The input -
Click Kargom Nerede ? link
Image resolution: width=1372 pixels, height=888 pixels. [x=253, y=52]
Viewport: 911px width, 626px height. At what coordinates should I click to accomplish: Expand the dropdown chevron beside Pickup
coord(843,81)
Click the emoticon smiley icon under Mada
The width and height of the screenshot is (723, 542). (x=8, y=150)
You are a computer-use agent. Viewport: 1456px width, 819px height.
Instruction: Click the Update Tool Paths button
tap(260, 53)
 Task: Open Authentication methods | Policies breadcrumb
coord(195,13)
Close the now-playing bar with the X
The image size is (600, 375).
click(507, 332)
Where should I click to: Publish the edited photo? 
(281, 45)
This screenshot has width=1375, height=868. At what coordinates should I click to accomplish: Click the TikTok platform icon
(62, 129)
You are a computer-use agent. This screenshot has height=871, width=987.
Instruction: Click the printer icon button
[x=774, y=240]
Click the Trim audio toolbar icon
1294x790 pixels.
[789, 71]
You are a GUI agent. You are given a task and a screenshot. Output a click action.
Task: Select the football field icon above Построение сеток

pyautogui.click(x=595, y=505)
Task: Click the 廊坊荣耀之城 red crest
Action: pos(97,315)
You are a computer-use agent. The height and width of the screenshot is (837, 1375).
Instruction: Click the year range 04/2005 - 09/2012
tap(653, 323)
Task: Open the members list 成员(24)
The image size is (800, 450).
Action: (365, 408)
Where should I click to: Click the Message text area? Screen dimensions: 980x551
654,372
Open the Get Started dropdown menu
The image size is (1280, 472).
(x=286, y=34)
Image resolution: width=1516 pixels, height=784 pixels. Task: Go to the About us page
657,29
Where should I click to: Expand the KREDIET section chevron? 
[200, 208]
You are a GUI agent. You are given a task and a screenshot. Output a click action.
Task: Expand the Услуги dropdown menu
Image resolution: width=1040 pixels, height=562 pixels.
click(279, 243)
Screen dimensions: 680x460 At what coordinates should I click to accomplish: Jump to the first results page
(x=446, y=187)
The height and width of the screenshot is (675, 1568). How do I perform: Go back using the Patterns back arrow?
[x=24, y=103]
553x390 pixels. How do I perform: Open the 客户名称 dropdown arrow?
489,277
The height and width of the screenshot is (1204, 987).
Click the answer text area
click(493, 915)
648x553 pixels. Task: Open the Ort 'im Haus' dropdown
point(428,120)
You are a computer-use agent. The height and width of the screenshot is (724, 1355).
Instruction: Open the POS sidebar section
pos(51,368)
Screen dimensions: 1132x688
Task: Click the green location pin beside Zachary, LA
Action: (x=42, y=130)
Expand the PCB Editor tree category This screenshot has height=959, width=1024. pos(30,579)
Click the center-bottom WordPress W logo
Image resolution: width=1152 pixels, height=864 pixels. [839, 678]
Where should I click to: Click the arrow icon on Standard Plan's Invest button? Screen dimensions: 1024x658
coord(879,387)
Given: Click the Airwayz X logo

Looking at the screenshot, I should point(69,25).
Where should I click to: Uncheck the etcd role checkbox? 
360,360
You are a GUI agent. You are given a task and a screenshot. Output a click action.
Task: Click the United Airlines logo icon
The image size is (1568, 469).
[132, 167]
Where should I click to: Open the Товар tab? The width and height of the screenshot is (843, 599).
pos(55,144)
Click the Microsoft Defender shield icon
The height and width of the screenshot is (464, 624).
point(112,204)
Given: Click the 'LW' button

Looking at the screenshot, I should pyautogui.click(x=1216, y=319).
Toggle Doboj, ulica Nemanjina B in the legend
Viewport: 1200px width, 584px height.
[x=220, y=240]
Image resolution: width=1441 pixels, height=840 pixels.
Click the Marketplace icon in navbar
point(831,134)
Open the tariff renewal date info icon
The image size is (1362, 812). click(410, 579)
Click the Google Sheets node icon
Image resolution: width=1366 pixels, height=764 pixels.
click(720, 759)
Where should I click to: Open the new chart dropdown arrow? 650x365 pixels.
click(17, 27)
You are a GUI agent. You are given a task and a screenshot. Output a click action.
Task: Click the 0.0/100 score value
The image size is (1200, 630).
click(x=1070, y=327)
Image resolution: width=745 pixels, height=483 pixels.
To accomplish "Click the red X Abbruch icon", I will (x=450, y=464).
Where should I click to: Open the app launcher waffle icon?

Exercise brief - Swap "Instruction" for "Command" and write out the lines from the start of the records through the line holding "Action: pos(97,315)", inclusive, with nothing else changed.

Result -
Click Kargom Nerede ? link
Image resolution: width=1372 pixels, height=888 pixels. [x=253, y=52]
Viewport: 911px width, 626px height. At what coordinates should I click to accomplish: Expand the dropdown chevron beside Pickup
coord(843,81)
Click the emoticon smiley icon under Mada
The width and height of the screenshot is (723, 542). (x=8, y=150)
You are a computer-use agent. Viewport: 1456px width, 819px height.
Command: Click the Update Tool Paths button
tap(260, 53)
 Task: Open Authentication methods | Policies breadcrumb
coord(195,13)
Close the now-playing bar with the X
The image size is (600, 375).
click(507, 332)
Where should I click to: Publish the edited photo? 
(281, 45)
This screenshot has width=1375, height=868. At what coordinates should I click to accomplish: Click the TikTok platform icon
(62, 129)
You are a computer-use agent. This screenshot has height=871, width=987.
Command: Click the printer icon button
[x=774, y=240]
Click the Trim audio toolbar icon
1294x790 pixels.
[789, 71]
You are a GUI agent. You are given a task and a screenshot. Output a click action.
Task: Select the football field icon above Построение сеток

pyautogui.click(x=595, y=505)
Task: Click the 廊坊荣耀之城 red crest
Action: pos(97,315)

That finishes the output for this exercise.